Lettre #3
Idol
Love Yourself: Answer - BTS - 2018
01/07/2026
En 2013, deux jeunes rappeurs sont invités sur un plateau. Là-bas, on ne remet pas en question leur écriture, leur technique ou leur musique. On leur demande simplement comment ils peuvent encore se dire rappeurs alors qu'ils portent du maquillage et dansent dans un groupe d'idols.
La scène est inconfortable à regarder. Derrière les remarques sur leur apparence se cache une question plus profonde : qui décide de ce qui est légitime ? Qui a le pouvoir de dire ce que nous sommes ou non ? Et surtout, qui fixe ces règles ?

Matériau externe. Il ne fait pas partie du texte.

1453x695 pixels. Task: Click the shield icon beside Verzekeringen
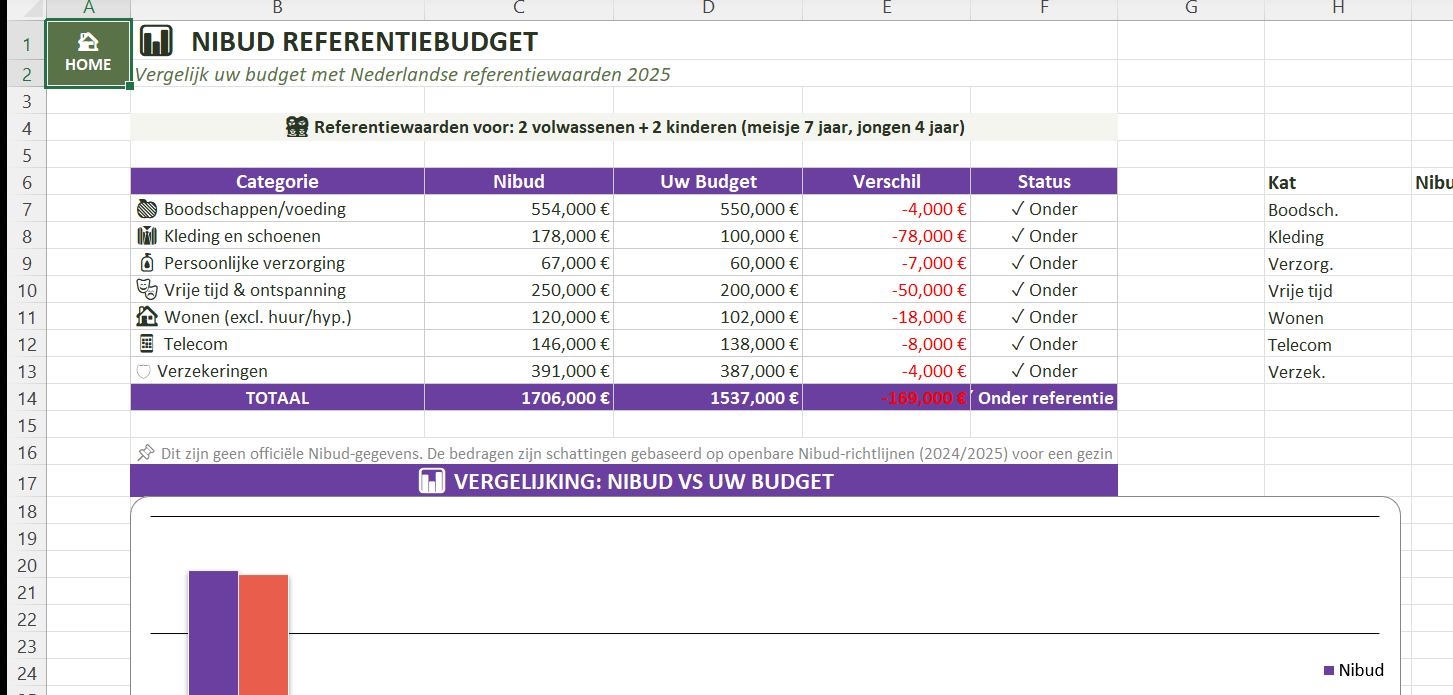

À l'époque, RM et SUGA incarnent déjà une contradiction pour une partie de la scène hip-hop coréenne. Ils écrivent leurs textes, composent, produisent, mais leur appartenance à un groupe d'idols semble suffire à remettre en question leur crédibilité. Comme si le maquillage, la chorégraphie ou le succès commercial effaçaient soudainement leur travail artistique.
Cinq ans plus tard, BTS dévoile IDOL.
À première écoute, le morceau ressemble à une célébration. Son énergie, ses sonorités inspirées de la musique traditionnelle coréenne et son clip aux couleurs éclatantes en font l'un des titres les plus marquants du groupe.
On présente souvent IDOL comme un hymne à la confiance en soi. Pourtant, cette lecture, bien qu'elle soit juste, ne raconte qu'une partie de l'histoire. Car IDOL interroge aussi notre rapport à la légitimité et à l'identité.
"You can call me artist."
"You can call me idol."
BTS ne cherche pas à convaincre ceux qui les critiquent. La chanson ne répond pas aux accusations, elle leur retire simplement le pouvoir de définir son identité.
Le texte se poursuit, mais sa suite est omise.